Proton conductivity of the COFs was measured by AC impedance using Ivium CompactStat potentiostat B31250 under controlled humidity and temperature. About 50 mg materials were pressed into circular pellets (13 mm in diameter, 200–400 μm in thickness) under a pressure of 30 MPa for 15 s. The rectangular pellets were placed between two-electrode cell connected with Ivium CompactStat potentiostat B31250 by a conductive wire. The temperature dependence of proton conductivity was tested by EIS with a tuned frequency range from 1 Hz to 1 MHz and an alternating potential of 100 mV in a humidity chamber maintained at 90% RH. The humidity dependence of proton conductivity was determined using different humidities controlled by saturated salt aqueous solutions in a constant temperature and humidity chamber. When changing temperature or humidity, the pellets were equilibrated for 2 h. Proton conductivity (σ, S cm−1) was calculated by the following equation:

$$\sigma = {L}/\left( {{RA}} \right)$$
(2)

where σ is the proton conductivity (S cm−1), L is the thickness of the pellet (cm), A is the area of the pellet (cm2), and R is the resistance (Ω) of the pellet corresponding to the real Z′ Nyquist plot. An equivalent circuit (shown below) is adopted to fit the data in Z-plot software.

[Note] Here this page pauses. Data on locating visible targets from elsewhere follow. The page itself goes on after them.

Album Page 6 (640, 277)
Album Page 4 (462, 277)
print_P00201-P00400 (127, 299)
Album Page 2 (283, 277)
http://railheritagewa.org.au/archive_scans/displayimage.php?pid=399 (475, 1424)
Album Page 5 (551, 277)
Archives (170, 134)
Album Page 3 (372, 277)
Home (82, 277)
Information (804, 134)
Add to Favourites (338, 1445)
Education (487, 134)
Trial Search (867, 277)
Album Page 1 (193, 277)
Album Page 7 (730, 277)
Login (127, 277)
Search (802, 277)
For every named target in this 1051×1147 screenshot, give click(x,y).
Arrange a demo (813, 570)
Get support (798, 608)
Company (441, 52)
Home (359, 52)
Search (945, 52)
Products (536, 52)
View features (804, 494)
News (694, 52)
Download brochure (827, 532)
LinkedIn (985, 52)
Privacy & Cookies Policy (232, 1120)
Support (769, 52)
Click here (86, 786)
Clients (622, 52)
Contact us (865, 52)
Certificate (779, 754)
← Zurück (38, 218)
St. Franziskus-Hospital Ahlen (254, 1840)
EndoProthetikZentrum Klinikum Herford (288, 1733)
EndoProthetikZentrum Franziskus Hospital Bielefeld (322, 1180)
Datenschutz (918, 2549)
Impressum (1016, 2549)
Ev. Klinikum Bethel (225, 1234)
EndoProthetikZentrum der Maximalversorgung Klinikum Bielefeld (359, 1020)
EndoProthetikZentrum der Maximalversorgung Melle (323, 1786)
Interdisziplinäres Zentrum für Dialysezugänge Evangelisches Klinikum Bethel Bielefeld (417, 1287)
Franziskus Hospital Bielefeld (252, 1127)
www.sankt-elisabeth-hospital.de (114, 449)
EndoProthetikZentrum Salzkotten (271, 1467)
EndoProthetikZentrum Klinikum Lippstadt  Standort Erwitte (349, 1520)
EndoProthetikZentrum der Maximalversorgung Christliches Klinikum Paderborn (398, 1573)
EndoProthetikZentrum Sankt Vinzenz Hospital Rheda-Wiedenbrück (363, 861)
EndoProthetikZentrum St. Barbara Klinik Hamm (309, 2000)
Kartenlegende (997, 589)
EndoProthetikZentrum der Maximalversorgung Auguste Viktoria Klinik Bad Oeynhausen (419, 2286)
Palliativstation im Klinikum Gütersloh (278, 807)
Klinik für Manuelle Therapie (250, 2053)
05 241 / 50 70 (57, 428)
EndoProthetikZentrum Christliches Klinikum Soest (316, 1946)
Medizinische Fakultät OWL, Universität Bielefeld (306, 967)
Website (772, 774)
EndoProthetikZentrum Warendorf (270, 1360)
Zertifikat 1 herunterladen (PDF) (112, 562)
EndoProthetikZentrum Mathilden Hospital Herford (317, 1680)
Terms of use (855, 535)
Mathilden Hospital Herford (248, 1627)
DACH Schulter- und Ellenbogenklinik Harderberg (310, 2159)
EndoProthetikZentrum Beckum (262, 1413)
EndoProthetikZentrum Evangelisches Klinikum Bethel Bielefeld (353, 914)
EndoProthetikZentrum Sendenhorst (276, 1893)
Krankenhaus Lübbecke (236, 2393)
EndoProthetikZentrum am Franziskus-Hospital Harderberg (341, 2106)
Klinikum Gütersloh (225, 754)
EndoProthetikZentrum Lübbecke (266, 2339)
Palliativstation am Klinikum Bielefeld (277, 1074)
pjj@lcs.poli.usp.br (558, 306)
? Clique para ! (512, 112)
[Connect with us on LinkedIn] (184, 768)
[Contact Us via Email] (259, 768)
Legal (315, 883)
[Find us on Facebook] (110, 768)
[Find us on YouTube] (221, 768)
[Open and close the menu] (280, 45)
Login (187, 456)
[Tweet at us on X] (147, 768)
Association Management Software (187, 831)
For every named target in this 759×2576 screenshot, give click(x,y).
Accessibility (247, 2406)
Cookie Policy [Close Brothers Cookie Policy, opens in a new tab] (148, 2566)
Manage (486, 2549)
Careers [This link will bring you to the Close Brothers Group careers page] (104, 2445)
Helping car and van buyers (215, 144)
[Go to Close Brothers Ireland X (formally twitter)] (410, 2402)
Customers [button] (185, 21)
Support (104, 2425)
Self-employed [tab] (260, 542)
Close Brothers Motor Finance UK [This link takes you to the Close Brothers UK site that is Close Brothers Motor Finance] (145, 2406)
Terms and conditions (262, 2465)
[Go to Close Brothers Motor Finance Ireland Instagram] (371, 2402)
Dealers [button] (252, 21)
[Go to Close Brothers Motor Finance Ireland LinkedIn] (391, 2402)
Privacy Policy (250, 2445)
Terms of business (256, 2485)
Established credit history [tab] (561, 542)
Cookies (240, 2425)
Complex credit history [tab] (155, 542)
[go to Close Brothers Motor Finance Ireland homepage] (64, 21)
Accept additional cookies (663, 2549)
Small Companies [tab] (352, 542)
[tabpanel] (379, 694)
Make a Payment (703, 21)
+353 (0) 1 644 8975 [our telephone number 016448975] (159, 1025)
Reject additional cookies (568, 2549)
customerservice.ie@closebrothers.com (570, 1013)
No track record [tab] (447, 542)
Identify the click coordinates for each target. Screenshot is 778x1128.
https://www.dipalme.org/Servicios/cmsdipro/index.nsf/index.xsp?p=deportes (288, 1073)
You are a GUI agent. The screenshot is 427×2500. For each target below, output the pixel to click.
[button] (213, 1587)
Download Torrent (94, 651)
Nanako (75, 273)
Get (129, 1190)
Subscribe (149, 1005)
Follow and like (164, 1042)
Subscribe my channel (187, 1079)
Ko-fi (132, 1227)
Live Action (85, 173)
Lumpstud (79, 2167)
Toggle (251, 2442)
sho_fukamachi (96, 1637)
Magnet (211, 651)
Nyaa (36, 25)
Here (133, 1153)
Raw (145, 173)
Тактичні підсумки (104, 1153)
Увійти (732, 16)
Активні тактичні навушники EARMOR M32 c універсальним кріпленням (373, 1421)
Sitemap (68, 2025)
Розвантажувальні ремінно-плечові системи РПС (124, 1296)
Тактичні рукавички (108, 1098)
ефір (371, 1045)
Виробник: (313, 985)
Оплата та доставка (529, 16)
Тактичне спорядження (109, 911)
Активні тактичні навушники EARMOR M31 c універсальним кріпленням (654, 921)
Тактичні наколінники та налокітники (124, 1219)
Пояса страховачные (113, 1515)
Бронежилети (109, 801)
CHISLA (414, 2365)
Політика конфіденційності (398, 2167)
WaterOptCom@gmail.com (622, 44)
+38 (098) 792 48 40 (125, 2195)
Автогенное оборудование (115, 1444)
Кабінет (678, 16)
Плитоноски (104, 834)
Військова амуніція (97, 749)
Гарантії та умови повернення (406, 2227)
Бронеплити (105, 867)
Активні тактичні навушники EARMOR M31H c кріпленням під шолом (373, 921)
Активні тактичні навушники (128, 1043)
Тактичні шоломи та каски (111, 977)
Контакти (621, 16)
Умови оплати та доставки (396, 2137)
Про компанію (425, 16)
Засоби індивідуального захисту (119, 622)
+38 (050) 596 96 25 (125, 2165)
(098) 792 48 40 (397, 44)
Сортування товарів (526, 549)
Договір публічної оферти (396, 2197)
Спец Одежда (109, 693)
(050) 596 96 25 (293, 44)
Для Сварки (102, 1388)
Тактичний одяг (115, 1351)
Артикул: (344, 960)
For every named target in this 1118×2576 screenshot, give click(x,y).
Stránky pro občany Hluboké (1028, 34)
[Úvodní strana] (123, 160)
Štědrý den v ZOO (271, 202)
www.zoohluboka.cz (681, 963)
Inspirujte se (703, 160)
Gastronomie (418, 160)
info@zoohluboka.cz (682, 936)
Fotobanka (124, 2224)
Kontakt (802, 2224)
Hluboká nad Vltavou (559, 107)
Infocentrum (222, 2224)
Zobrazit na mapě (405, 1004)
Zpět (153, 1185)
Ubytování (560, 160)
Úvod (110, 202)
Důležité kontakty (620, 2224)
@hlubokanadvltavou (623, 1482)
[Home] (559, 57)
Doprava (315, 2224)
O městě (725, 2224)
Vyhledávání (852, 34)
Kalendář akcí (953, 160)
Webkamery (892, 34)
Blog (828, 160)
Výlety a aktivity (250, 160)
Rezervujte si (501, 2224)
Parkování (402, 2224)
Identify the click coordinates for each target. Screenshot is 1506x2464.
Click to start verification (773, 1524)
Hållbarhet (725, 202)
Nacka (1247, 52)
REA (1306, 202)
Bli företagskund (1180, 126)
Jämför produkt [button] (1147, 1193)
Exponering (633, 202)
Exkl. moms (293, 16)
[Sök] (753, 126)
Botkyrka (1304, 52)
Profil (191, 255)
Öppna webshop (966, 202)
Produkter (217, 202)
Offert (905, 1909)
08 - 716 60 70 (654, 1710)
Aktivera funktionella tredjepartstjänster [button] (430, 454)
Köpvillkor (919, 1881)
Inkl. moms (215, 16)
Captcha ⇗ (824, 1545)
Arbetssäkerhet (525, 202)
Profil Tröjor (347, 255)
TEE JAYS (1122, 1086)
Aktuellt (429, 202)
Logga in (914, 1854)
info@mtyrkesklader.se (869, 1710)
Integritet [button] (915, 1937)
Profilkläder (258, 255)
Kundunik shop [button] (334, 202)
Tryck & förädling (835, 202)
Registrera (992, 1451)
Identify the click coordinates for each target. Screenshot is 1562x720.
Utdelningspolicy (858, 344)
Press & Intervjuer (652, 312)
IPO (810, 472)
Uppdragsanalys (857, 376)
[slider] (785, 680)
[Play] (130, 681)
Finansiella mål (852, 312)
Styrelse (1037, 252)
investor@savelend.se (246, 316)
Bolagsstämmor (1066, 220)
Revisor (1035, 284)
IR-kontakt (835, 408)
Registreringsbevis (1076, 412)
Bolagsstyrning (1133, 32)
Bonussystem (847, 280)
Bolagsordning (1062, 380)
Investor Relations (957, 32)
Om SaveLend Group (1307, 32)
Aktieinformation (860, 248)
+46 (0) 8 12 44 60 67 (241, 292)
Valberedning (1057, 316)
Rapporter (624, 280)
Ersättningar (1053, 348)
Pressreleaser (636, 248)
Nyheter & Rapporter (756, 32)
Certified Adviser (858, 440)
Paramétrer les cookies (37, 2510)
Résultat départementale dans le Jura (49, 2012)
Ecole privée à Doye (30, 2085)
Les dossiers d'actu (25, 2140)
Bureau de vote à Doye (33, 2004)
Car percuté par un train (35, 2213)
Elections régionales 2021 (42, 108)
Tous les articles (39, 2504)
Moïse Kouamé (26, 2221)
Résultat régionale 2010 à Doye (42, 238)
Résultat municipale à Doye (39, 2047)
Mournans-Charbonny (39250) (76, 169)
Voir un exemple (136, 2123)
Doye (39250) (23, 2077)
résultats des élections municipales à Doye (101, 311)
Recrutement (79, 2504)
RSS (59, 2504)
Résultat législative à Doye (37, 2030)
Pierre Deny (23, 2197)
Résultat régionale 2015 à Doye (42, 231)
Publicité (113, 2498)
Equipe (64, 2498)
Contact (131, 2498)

Proton exchange membrane fuel cells

Fabrication of the anode and the cathode electrodes: Weighing 30 mg of Pt/C (containing 40% of Pt) and dispersing it into a mixture solvent of isopropanol (1 mL), water (150 μL), and Nafion (500 μL, 5 wt% in water) to form a uniform suspension. Then, coating the suspension onto a 12 cm2 (3 cm × 4 cm) carbon paper, dried in the oven. So the Pt-loading controlled was controlled as 1.0 mg cm−2. The MEA was prepared by sandwiching the H3PO4@NKCOF-10 membrane between the anode and cathode electrodes with maintaining an active area of 2 cm × 2 cm for the cathode electrodes (for O2 passage). Because the area of H3PO4@NKCOF-10 membrane was smaller than that of the air-flow passages of the test device, we used an active area of 0.6 cm × 0.6 cm for the anode electrodes (for H2 passage), with other regions kept airtight. The measurement was carried out using standard PEMFCs protocol in a 100% humid H2 and O2 environment where the gas flow was 50 mL/min to both the anode and cathode. The test was carried out without any back pressure. The measurement was operated at a cell temperature of 60 °C.